Repeat the records below exactly from the line containing "Where should I" to the line containing "Screen dimensions: 175x160", taking in both of those lines. Drop the pictures.

== DATA FOR PROCESSING ==
◆ ◆ ◆ ◆ ◆ ◆ ◆

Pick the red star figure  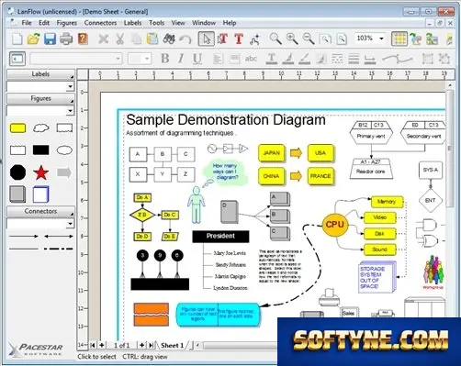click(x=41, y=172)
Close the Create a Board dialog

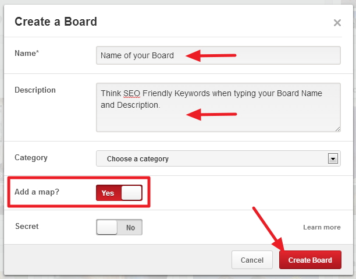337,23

◆ ◆ ◆ ◆ ◆ ◆ ◆

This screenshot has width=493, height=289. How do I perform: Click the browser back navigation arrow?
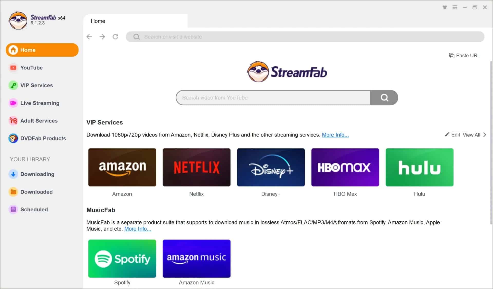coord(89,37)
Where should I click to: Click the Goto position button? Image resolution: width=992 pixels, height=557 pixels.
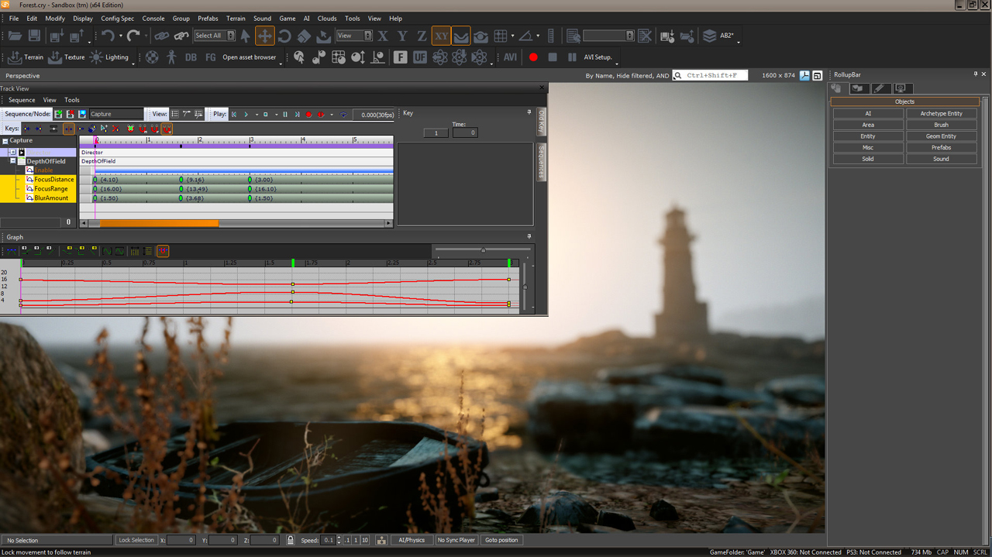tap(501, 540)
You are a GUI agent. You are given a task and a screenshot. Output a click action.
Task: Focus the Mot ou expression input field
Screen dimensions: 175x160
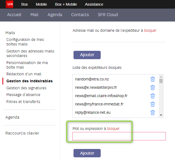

◆ ◆ ◆ ◆ ◆ ◆ ◆

== RESPONSE BOX ==
Where should I click to: Click the Goto position button? Image resolution: width=992 pixels, height=557 pixels.
tap(501, 540)
You are a GUI agent. You are given a task and a screenshot. Output a click action.
Task: Focus the Mot ou expression input field
Screen dimensions: 175x160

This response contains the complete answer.